More honest concerns we humans share about allowing algorithms to enter our emotional spheres comes from fear of being de-valued, manipulated or lost in existential uncertainty.

It’s scary to leave the known, no matter how bad it is, for the unknown. No traditional fund manager wants to end up replaced by an algorithm. No musical composer wants to be replaced by software. No Sommelier wants to be ousted by an equation. Just as the banter between Kirk and Spock reminds us, people consider emotion to be the last, untouchable bastion of what defines humanity and gives meaning to our lives. It’s what makes us special. When these dear qualities can be mimicked at will by a machine, with a fidelity that makes them indistinguishable from blood-and-tissue humanity, a key assumption about who we are is pulled away with nothing obvious or consoling to replace it. We don’t know where that leaves us, and that’s why we’re weary of algorithms in our emotional lives.

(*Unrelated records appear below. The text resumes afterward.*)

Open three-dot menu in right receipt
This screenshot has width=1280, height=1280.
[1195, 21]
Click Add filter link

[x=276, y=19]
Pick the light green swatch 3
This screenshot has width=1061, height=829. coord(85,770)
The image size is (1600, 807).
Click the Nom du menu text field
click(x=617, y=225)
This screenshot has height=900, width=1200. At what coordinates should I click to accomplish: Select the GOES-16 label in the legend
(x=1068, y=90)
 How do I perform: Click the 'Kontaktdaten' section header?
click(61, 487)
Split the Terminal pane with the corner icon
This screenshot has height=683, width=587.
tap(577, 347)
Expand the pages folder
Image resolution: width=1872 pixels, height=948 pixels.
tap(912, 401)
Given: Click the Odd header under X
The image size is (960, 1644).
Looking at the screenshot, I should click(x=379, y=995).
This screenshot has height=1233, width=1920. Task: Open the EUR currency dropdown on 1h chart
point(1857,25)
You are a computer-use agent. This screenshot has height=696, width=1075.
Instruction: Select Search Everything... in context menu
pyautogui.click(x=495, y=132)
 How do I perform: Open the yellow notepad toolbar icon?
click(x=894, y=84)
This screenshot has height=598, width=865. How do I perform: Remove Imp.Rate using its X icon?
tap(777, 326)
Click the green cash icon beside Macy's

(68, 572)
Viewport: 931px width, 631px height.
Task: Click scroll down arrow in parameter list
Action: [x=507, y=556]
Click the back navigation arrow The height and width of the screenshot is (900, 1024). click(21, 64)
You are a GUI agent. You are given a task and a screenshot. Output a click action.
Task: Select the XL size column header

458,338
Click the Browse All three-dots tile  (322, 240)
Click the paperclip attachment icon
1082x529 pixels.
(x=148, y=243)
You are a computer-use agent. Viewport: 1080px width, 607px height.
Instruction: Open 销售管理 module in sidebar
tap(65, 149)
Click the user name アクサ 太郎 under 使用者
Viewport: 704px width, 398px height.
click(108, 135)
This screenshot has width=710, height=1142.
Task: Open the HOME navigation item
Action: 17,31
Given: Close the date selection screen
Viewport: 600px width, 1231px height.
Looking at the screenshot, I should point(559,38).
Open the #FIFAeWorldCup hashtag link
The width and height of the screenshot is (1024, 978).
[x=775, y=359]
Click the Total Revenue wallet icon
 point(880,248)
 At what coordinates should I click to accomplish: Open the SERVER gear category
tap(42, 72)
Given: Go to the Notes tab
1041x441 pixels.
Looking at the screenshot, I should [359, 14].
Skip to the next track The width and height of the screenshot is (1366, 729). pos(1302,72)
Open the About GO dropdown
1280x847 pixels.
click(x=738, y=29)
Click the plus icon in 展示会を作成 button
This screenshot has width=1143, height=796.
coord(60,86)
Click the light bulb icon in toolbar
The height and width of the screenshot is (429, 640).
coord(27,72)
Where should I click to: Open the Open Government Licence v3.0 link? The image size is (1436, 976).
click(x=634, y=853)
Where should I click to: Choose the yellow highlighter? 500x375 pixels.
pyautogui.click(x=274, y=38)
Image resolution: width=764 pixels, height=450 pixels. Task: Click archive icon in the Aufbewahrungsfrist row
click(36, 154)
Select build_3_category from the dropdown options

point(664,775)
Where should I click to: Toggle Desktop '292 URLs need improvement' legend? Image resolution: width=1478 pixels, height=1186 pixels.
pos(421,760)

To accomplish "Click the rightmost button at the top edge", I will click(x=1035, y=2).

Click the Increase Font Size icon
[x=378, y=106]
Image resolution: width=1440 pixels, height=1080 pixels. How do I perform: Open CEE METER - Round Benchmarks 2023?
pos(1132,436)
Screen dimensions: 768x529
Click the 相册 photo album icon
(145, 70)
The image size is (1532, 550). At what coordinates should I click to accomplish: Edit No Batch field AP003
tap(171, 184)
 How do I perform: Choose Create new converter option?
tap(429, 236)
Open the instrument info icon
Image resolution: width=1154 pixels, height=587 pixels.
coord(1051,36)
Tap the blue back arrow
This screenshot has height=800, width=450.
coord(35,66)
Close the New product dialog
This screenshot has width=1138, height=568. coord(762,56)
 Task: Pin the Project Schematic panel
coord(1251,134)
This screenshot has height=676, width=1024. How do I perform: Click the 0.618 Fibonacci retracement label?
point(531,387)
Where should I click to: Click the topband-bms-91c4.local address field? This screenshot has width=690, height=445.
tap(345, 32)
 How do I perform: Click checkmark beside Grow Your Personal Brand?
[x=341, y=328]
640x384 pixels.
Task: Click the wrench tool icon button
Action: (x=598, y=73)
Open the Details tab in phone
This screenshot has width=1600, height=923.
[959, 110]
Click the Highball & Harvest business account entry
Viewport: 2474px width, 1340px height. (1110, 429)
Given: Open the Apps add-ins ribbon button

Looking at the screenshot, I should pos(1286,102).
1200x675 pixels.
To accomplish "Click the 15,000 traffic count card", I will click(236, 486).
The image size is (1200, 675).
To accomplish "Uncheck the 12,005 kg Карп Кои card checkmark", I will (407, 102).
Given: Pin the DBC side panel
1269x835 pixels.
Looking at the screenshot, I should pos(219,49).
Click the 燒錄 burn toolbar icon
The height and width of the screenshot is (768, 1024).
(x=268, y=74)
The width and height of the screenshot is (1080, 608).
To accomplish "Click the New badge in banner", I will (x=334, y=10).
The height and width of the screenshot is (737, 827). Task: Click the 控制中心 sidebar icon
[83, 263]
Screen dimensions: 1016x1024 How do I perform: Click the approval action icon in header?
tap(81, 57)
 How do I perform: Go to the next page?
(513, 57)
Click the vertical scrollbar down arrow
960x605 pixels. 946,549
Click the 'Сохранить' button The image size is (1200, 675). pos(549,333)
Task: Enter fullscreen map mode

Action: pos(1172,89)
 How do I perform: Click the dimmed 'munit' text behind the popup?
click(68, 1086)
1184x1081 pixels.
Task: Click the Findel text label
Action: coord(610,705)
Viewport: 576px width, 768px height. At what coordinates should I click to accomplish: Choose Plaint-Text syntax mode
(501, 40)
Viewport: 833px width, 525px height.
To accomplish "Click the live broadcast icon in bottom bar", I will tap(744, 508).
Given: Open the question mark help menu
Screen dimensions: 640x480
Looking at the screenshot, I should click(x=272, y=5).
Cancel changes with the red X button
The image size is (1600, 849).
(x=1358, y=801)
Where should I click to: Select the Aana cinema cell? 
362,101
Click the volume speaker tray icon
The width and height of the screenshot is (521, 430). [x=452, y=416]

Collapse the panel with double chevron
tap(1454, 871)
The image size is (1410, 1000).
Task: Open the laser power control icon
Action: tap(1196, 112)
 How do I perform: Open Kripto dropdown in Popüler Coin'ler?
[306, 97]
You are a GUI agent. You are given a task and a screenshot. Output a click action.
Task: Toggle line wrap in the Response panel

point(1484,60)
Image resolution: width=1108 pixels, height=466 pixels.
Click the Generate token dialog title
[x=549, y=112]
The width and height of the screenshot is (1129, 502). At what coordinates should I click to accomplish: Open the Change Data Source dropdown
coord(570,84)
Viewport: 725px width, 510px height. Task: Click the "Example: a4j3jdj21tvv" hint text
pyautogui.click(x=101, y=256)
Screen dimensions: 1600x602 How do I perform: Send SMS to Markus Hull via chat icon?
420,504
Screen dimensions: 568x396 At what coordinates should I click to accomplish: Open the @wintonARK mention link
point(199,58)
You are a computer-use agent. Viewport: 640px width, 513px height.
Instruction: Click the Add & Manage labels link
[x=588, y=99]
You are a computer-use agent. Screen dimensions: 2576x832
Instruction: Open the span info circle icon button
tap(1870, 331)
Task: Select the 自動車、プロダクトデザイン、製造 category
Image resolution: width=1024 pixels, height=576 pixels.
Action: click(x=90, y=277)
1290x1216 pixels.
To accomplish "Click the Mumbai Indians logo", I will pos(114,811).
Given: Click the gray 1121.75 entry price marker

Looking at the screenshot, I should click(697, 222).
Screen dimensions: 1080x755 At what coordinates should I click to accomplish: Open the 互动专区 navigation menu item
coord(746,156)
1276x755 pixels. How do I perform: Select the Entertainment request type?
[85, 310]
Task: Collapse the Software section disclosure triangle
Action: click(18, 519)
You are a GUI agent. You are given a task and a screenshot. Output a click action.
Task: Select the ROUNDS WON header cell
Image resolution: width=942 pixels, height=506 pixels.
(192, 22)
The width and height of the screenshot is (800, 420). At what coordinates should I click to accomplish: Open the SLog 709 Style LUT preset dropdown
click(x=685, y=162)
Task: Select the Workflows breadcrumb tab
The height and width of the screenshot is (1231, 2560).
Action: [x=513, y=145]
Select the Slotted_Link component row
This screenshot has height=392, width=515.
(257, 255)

My only feeble advice is to proceed with caution.

Yes, we need to be cautious about bad algorithms, bad outcomes and bad intentions. However we need to be just as cautions about knee-jerk opposition to algorithms in circumstances where they can absolutely make the world a better place. Algorithms are mere tools, like a hammer, that can be used in good ways and bad. How we use algorithms, and their potential for good and bad, depends entirely on us humans – which is perhaps the most emotionally difficult part of the whole equation.


[i] Steiner, Automate This; How Algorithms Came To Rule Our World (2012).

[ii] Sydell, New Music Software Predicts The Hits (2009)

[iii] Steiner, Automate This; How Algorithms Came To Rule Our World, p. 94 (2012).

[iv] Ayres, Super Crunchers: Why Thinking-By-Numbers is the New Way To Be Smart (2008).

[viii] Mulcahy, Weeks & Bradley, WE HAVE MET THE ENEMY… AND HE IS US, Ewing Marion Kauffman Foundation (2012).